10. Ivira

9 1 4
                                    


Mijn handen grepen naar de spijlen en geconcentreerd zette ik me af op de stengels van de planten. Eerst gooide ik mijn ene been er overheen. Mijn buik lag op de bovenkant van het hek en ik wachtte tot de bloemen aan de andere kant van het hek een stengel uitstaken voor mij om op te staan. Het was geen charmante houding, maar ik was nou niet de best getrainde persoon om over hekken te klimmen. Ik leunde mijn gewicht op mijn rechtervoet, gleed langzaam van het hek terwijl mijn knokkels wit waren van de inspanning.

'Ivira?' Ivira.

Een scène schoot door mijn hoofd. Elijah die naast me kwam staan, die mijn naam herhaaldelijk zei terwijl hij vroeg wat hier aan de hand was. Mijn gebroken vingers, uitgesmeerd bloed op de grond en paarsige doornen die hem pijn wilden doen. Het kwam binnen alsof iemand een steen tegen me aangegooid had, de ondergrond verdween uit mijn voeten. De wereld draaide om, de hemel verplaatste zich voor mijn neus en ik hield de zak met parfums tegen mijn buik aan, bang dat ze zouden breken met de val.

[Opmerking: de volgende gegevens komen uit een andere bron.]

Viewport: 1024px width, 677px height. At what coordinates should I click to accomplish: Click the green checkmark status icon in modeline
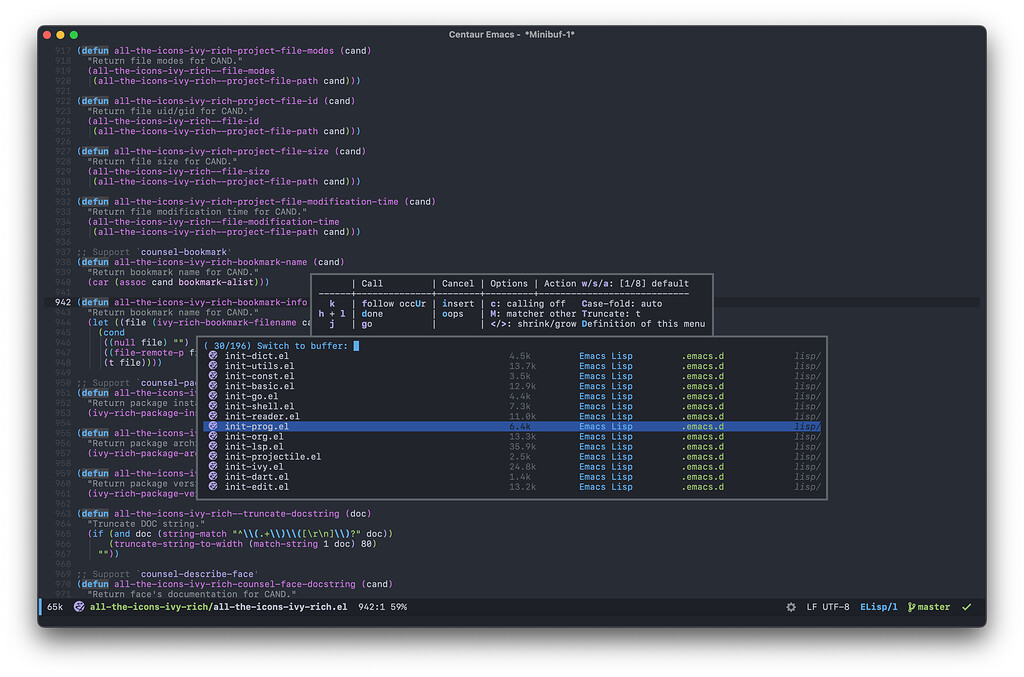[x=966, y=606]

Een lage kreet klonk en mijn achterhoofd klapte tegen iets hards. Ik tuimelde met Elijah op de grond met hem onderop.

'Gaat het?' Zijn gekreun van de pijn baarde me meteen zorgen en ik sprong overeind, hij hield zijn neus vast waar een straaltje bloed uitstroomde. Mijn achterhoofd moest tijdens de val ertegenaan zijn gekomen. Onhandig hield hij zijn hand in een kommetje om het bloed op te vangen toen hij rechtop kwam zitten. In paniek trok ik de buidel met de parfums open, ergens had ik een kleedje zitten om mijn parfums op uit te leggen, maar het kon voor nu ook als een doek voldoen. 'Het spijt me,' mompelde ik terwijl parfumflesjes uit mijn buidel vielen toen ik het bruine kleed aan Elijah gaf. 'Gebruik dit.'

De magijus keek er twijfelend naar, zijn hand nog steeds beklad met zijn bloed. 'Maar dan wordt het vies.'

'Wat loop je bescheiden te doen?' Zonder naar zijn protesten te luisteren, duwde ik het tegen zijn gezicht aan. We waren opgegroeid in praktisch hetzelfde bed, we waren van dezelfde straat afgeplukt door Yeran en een kleed van me vies maken was het minste dat hij had gedaan. Daarnaast hing er een subtiel schuldgevoel rond mijn hart als een luchtje die zo met de wind kon worden meegedragen. Elijah kromp in elkaar van de aanraking, greep het kleed uit mijn handen.

'Dankje.' Een stilte viel, eentje waarin ik de jongeman in me opnam. Hij zag er zeker een stuk jonger uit dan de Elijah uit mijn... droom? Ik wist het allemaal niet meer. Onze blikken kruisten en ik keek weg, het feit dat hij hier was kon geen toeval zijn. De buidel gleed bijna uit mijn handen die onbewust aan het trillen waren, mijn vingers zaten vastgeroest op hun plek en het was dat Elijah snel de zak uit mijn handen greep, of al mijn parfums zouden aan stukken geslagen zijn.

'Die dag, op het dak-'

'Laten we praten op een betere plek,' onderbrak hij me, met een komisch hoge stem doordat hij zijn neusbrug dichtgeknepen had. Zijn ogen waren gelijmd op mijn handen en opeens was ik onzeker, alsof ik hier naakt stond. Ik vouwde mijn armen over elkaar, greep naar mijn zij om mezelf een beetje te knuffelen. Ik knikte alleen, mijn keel vastgeknoopt en mijn stem weggenomen door angst. Elijah keek verward om zich heen, waarschijnlijk kende hij de buurt niet. Ik wist dat ik de leiding moest nemen, hem een rustige plek om bij te praten aan te wijzen, maar ik bleef verstijfd staan met mijn gezicht naar de grond gericht.

'Kom,' fluisterde hij, zijn stem bezorgd. Hij hield het bebloede kleed in zijn ene hand en in de andere mijn buidel als een hoffelijke heer. Ik volgde hem doelloos, wetend dat hij me nooit wat aan zou doen. Elijah was anders dan de rest, hij was speciaal. Yeran die bijna niemand complimenteerde had dat zelf gezegd. Elijah was speciaal, Elijah was geboren om een held te zijn. Alle sterren stonden in zijn voordeel sinds zijn geboorte en hadden hem geleid naar een succesvol leven, eentje waar ik geen deel van uitmaakte.